╭──

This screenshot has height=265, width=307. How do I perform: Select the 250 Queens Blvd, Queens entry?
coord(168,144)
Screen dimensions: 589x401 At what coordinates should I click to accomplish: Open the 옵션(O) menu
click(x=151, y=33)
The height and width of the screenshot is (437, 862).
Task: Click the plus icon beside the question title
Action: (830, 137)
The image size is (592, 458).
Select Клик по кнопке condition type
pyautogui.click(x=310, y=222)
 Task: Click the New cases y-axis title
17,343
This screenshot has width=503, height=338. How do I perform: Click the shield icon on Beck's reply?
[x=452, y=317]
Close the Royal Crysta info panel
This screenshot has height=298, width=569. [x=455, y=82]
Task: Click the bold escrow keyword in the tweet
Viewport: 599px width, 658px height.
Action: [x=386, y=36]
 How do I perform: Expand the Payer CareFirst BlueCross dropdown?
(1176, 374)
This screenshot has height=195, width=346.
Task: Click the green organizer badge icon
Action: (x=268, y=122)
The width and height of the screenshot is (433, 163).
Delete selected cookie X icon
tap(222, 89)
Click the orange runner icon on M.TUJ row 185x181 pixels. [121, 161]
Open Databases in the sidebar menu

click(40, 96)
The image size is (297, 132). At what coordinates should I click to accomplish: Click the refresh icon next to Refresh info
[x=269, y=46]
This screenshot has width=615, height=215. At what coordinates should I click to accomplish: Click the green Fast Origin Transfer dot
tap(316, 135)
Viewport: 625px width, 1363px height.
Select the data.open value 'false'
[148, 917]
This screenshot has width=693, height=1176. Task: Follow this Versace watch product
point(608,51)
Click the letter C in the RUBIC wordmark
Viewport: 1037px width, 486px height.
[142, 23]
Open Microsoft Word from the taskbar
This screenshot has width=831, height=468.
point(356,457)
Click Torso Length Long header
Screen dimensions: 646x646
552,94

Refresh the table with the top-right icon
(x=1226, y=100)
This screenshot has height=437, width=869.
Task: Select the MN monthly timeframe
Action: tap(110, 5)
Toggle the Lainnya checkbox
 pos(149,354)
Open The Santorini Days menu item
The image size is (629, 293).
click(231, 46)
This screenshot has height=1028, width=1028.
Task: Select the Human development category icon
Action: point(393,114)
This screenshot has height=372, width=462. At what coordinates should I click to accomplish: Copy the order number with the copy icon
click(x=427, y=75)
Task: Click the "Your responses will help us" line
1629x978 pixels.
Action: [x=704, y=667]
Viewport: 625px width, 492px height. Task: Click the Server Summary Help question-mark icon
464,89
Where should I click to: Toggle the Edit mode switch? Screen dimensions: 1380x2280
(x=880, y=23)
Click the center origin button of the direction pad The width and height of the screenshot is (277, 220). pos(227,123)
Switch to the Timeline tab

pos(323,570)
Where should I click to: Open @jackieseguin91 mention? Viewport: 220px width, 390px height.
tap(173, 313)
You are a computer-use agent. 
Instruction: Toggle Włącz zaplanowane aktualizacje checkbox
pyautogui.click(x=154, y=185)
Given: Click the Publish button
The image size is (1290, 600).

╰──

Problem description: Write the data out again, verbatim.

Written answer:
This screenshot has height=265, width=307. How do I perform: Select the 250 Queens Blvd, Queens entry?
coord(168,144)
Screen dimensions: 589x401 At what coordinates should I click to accomplish: Open the 옵션(O) menu
click(x=151, y=33)
The height and width of the screenshot is (437, 862).
Task: Click the plus icon beside the question title
Action: (830, 137)
The image size is (592, 458).
Select Клик по кнопке condition type
pyautogui.click(x=310, y=222)
 Task: Click the New cases y-axis title
17,343
This screenshot has width=503, height=338. How do I perform: Click the shield icon on Beck's reply?
[x=452, y=317]
Close the Royal Crysta info panel
This screenshot has height=298, width=569. [x=455, y=82]
Task: Click the bold escrow keyword in the tweet
Viewport: 599px width, 658px height.
Action: [x=386, y=36]
 How do I perform: Expand the Payer CareFirst BlueCross dropdown?
(1176, 374)
This screenshot has height=195, width=346.
Task: Click the green organizer badge icon
Action: (x=268, y=122)
The width and height of the screenshot is (433, 163).
Delete selected cookie X icon
tap(222, 89)
Click the orange runner icon on M.TUJ row 185x181 pixels. [121, 161]
Open Databases in the sidebar menu

click(40, 96)
The image size is (297, 132). At what coordinates should I click to accomplish: Click the refresh icon next to Refresh info
[x=269, y=46]
This screenshot has width=615, height=215. At what coordinates should I click to accomplish: Click the green Fast Origin Transfer dot
tap(316, 135)
Viewport: 625px width, 1363px height.
Select the data.open value 'false'
[148, 917]
This screenshot has width=693, height=1176. Task: Follow this Versace watch product
point(608,51)
Click the letter C in the RUBIC wordmark
Viewport: 1037px width, 486px height.
[142, 23]
Open Microsoft Word from the taskbar
This screenshot has width=831, height=468.
point(356,457)
Click Torso Length Long header
Screen dimensions: 646x646
552,94

Refresh the table with the top-right icon
(x=1226, y=100)
This screenshot has height=437, width=869.
Task: Select the MN monthly timeframe
Action: tap(110, 5)
Toggle the Lainnya checkbox
 pos(149,354)
Open The Santorini Days menu item
The image size is (629, 293).
click(231, 46)
This screenshot has height=1028, width=1028.
Task: Select the Human development category icon
Action: point(393,114)
This screenshot has height=372, width=462. At what coordinates should I click to accomplish: Copy the order number with the copy icon
click(x=427, y=75)
Task: Click the "Your responses will help us" line
1629x978 pixels.
Action: [x=704, y=667]
Viewport: 625px width, 492px height. Task: Click the Server Summary Help question-mark icon
464,89
Where should I click to: Toggle the Edit mode switch? Screen dimensions: 1380x2280
(x=880, y=23)
Click the center origin button of the direction pad The width and height of the screenshot is (277, 220). pos(227,123)
Switch to the Timeline tab

pos(323,570)
Where should I click to: Open @jackieseguin91 mention? Viewport: 220px width, 390px height.
tap(173, 313)
You are a computer-use agent. 
Instruction: Toggle Włącz zaplanowane aktualizacje checkbox
pyautogui.click(x=154, y=185)
Given: Click the Publish button
The image size is (1290, 600).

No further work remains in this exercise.